PROGNOSIS.—This must necessarily be unfavorable where the suspicion of the disease is entertained.
TREATMENT.—Little is to be expected in the way of treatment beyond mere palliation. In the rapid cases death occurs so soon that the medical attendant barely has time to reach the patient. In those cases which last longer the treatment must bear special reference to the symptoms. Pain and spasm may be allayed by opiates or by the inhalation of some anæsthetic cautiously administered, as ether or nitrate of amyl, or by the cautious use of nitro-glycerin and the application of counter-irritants, as mustard, over the cardiac region. Digitalis is to be used with the greatest caution, if at all, as its action may be positively harmful. The same is true of the bromides.

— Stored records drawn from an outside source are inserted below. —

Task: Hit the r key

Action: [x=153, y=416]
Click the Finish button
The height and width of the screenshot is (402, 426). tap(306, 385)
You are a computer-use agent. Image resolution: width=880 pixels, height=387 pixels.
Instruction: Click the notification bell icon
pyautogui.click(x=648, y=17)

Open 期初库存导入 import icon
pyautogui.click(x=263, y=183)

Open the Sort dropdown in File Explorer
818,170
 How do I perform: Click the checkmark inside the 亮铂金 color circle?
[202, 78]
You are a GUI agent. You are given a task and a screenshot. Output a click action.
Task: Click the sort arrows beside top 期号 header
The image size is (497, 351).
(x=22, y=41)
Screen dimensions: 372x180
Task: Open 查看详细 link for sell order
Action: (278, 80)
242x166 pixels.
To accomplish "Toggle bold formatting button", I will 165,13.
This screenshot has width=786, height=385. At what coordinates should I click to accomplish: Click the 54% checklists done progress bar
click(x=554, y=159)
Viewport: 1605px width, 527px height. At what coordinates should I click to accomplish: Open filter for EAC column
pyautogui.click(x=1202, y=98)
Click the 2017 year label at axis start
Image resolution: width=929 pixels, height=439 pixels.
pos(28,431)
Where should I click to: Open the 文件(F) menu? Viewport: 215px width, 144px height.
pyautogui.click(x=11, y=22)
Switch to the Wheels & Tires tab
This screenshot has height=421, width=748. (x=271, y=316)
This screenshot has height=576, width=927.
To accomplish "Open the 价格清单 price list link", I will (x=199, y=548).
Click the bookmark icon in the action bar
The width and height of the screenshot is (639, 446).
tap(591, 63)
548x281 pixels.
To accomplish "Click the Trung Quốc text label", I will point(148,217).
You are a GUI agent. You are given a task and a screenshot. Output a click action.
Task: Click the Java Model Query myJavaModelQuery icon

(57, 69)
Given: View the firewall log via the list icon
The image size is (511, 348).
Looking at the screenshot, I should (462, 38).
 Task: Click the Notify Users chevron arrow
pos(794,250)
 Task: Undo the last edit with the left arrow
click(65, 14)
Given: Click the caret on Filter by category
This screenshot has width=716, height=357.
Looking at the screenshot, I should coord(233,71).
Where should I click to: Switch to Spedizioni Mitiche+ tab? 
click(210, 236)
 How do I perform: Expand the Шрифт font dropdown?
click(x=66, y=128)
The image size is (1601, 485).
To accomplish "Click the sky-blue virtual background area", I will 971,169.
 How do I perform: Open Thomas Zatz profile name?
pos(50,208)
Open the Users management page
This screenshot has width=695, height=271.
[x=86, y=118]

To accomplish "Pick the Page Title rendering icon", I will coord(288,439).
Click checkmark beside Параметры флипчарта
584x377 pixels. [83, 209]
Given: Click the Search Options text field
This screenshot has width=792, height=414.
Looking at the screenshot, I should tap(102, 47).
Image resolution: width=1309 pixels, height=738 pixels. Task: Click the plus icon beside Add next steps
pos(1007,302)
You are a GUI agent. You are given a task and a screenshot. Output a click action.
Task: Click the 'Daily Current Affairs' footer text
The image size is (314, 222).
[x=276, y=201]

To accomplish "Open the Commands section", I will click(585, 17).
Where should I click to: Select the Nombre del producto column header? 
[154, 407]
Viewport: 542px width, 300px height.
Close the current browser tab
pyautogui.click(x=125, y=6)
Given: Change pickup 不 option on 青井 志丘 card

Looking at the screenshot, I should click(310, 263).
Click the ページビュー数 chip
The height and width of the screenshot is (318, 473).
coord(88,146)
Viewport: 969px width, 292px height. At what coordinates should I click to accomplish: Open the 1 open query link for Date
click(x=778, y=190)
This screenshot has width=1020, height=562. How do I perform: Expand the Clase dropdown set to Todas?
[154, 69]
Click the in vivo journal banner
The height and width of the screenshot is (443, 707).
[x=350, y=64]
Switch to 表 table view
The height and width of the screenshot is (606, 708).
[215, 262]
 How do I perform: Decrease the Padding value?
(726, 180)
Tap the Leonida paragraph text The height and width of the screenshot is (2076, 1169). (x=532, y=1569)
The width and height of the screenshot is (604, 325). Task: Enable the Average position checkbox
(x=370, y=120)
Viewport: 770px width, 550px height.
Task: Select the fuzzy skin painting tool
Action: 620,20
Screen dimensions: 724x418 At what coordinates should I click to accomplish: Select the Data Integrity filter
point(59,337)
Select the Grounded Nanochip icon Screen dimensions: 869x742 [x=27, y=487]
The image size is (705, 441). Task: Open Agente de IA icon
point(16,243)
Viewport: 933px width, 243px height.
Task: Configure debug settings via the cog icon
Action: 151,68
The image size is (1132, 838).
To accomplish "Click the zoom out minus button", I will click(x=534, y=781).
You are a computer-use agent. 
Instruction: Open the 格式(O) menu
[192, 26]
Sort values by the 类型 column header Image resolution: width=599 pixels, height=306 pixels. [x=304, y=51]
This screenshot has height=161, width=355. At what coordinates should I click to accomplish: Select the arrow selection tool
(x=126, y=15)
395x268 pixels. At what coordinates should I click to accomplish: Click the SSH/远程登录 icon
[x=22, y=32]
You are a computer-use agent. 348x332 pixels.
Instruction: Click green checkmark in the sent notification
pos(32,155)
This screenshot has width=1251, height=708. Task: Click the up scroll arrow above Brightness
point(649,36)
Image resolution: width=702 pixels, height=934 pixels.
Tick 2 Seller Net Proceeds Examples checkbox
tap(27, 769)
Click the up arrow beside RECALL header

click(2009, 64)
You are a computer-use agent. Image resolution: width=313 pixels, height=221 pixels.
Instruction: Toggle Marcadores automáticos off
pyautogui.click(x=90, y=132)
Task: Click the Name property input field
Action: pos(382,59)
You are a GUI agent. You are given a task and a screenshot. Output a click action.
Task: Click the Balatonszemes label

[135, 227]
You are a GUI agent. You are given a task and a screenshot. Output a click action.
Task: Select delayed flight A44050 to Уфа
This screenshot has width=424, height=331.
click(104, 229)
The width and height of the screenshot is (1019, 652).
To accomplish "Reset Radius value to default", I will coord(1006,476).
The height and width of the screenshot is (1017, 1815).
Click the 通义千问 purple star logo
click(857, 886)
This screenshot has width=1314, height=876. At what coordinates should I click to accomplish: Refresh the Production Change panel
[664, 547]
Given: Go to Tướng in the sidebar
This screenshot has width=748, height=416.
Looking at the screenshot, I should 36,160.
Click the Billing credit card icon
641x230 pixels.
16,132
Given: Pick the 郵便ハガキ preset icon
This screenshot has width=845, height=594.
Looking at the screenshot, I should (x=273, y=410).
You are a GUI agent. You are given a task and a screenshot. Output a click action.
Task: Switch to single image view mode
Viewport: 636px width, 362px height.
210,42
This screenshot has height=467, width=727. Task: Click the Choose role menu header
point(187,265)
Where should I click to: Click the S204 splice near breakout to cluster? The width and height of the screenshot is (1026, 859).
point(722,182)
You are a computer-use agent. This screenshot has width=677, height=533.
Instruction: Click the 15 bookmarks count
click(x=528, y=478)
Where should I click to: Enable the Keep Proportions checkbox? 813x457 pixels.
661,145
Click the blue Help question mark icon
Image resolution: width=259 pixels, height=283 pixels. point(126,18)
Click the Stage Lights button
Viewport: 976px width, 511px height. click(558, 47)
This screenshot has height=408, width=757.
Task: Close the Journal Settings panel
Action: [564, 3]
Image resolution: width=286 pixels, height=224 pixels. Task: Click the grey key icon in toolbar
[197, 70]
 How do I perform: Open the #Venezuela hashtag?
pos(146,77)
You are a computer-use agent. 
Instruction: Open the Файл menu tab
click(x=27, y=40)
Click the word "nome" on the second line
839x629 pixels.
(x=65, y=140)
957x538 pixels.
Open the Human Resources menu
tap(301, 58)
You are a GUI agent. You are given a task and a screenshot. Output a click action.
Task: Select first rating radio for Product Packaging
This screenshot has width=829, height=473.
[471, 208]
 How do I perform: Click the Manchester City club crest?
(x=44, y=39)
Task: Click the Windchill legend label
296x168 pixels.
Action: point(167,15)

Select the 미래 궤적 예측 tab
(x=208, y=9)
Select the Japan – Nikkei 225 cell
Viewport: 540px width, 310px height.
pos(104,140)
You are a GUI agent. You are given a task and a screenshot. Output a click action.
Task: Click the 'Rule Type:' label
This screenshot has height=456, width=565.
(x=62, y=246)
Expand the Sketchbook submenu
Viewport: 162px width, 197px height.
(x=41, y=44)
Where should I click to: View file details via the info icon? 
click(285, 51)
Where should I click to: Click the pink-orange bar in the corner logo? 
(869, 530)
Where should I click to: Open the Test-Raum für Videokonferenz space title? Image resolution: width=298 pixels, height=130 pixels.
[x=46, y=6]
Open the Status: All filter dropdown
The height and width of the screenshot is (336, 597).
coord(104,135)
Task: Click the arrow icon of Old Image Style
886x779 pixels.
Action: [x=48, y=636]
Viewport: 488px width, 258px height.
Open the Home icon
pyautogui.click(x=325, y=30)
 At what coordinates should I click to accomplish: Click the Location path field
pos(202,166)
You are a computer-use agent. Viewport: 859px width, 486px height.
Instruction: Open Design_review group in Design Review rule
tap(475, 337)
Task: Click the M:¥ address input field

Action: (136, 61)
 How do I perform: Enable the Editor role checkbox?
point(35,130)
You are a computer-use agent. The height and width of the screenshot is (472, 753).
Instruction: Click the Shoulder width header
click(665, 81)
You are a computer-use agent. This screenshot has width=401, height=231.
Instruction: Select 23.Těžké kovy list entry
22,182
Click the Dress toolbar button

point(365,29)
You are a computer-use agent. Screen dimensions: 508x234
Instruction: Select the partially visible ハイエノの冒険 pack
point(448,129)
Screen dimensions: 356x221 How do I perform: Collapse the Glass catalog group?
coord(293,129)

Obliterating Endarteritis.
Besides the preceding, another form of endarteritis has been met with in the coronary artery—namely, the obliterating endarteritis, more especially found in cases of syphilis and occurring in the smallest branches. It is characterized by a gradually increasing thickening of the intima through the formation of a connective tissue rich in cells, and which leads to a narrowing, or even complete closure, of the lumen of the artery. This thickening may involve one side of the artery or its whole circumference. The inner surface of the intima on microscopic examination is found to be covered by a layer of intact endothelium where occlusion is not complete. There is deposit of neither fat nor lime salts in the thickened intima. The outer coats of the artery show little change.
The disease is accompanied by indurating myocarditis. Its symptoms are those seen in this disease—namely, weakened cardiac activity, cardiac dilatation and irregularity, possibly cardiac murmurs, an accentuated pulmonary second sound, a pulse of moderate frequency, weak and non-rhythmical, dyspnoea, cough.
DIAGNOSIS.—Impossible.
TREATMENT.—Purely symptomatic.
Aneurism.
Aneurism of the coronary artery is of rare occurrence. There is no place of election for the disease, all parts and each artery being alike liable to be affected.
ETIOLOGY.—The most common cause of the affection is chronic endarteritis, where, through disease of the intima, the resistance to the blood-pressure is diminished. Embolism is another though far less frequent cause of the disease, several such cases having been reported; and other highly suggestive cases are on record in which embolism of the artery had occurred, with the production of considerable dilatation for a short distance above the obstruction.